Lundi soir, les pro-GNA avaient pris le contrôle d’un dépôt d’armes et de munitions avec un soutien aérien de l’armée.

Pour M. Sarraj, le défi est de transformer les succès militaires des derniers jours en victoire politique. Son objectif déclaré est de faire du GNA le seul gouvernement d’une Libye unie, comme le souhaitent aussi l’ONU et la communauté internationale.

Mais il se heurte jusqu’à présent au refus des autorités basées dans l’est du pays et contrôlant la Cyrénaïque, l’une des deux grandes régions peuplées du pays, de reconnaître sa légitimité et de lui céder le pouvoir.

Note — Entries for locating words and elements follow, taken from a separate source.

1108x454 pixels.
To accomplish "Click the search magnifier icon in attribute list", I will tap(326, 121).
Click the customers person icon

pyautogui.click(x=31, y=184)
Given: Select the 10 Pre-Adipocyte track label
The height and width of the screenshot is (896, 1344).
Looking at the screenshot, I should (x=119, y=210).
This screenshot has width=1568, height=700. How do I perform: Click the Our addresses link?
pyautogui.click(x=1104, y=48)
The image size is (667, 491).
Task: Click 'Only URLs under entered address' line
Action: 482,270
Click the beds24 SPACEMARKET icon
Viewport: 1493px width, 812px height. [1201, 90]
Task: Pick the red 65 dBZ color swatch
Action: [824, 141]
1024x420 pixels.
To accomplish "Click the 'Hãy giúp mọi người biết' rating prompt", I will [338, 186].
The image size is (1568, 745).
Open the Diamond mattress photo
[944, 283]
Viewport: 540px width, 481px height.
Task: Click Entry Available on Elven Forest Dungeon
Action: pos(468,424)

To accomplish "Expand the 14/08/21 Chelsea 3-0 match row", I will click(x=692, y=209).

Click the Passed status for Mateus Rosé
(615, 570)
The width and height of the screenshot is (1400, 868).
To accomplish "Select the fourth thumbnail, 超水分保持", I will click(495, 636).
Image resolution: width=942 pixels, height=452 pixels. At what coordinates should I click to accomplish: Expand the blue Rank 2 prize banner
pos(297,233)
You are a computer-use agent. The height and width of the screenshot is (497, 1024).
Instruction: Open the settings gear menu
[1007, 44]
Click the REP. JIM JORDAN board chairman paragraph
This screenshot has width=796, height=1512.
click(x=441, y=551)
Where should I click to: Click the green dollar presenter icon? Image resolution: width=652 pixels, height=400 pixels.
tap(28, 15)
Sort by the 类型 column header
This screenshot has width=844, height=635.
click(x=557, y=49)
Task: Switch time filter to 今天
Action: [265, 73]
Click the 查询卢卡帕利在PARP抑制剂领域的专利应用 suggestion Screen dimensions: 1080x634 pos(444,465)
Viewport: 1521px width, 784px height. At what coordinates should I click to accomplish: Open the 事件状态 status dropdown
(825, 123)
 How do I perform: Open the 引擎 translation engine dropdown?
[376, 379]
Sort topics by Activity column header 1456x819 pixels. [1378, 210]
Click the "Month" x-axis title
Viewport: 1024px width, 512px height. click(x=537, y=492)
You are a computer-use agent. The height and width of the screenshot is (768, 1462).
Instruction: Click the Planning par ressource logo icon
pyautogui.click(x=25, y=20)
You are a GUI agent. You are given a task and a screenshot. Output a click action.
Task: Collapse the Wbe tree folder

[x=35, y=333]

Ces autorités considèrent les forces pro-GNA comme des « milices hors-la-loi » et non comme l’une des composantes d’une armée nationale.

« Nous suivons de près les combats à Syrte (…) mais chaque chose en son temps », a déclaré à l’AFP le colonel Ahmad al-Mesmari, un porte-parole des forces fidèles au général Khalifa Haftar, qui revendique détenir l’autorité militaire dans l’est.

Ces forces combattent depuis deux ans des groupes islamistes – dont l’EI – présents à Benghazi, la deuxième ville du pays, située à 1.000 km à l’est de Tripoli, et dans sa région.

« La nouvelle donne n’est pas favorable à Khalifa Haftar », surtout si « les forces fidèles au GNA, son principal rival, réussissent à libérer Syrte de l’emprise de l’EI », souligne Mohamed Eljarh, expert libyen au Centre Rafic Hariri pour le Moyen-Orient.

Les forces pro-GNA sont placées sous un commandement conjoint basé à Misrata, à 200 km à l’ouest de Tripoli. Elles sont composées de milices issues des villes de l’ouest qui s’étaient illustrées durant la révolte ayant conduit à la chute du régime de Mouammar Kadhafi en 2011.

L’offensive sur Syrte est également menée par des unités venant de régions situées plus à l’est, comme les Gardes des installations pétrolières.

L’opération anti-EI a déjà fait 140 morts parmi les forces pro-GNA et plus de 500 blessés, selon des sources médicales.

Le bilan des pertes dans les rangs djihadistes n’est pas connu mais est probablement très élevé. L’EI aurait quelque 5.000 combattants en Libye, dont de nombreux étrangers venus d’autres pays africains ou du Moyen-Orient, selon des responsables américains. La grande majorité d’entre eux seraient à Syrte, la seule grande ville contrôlée dans le pays par l’EI.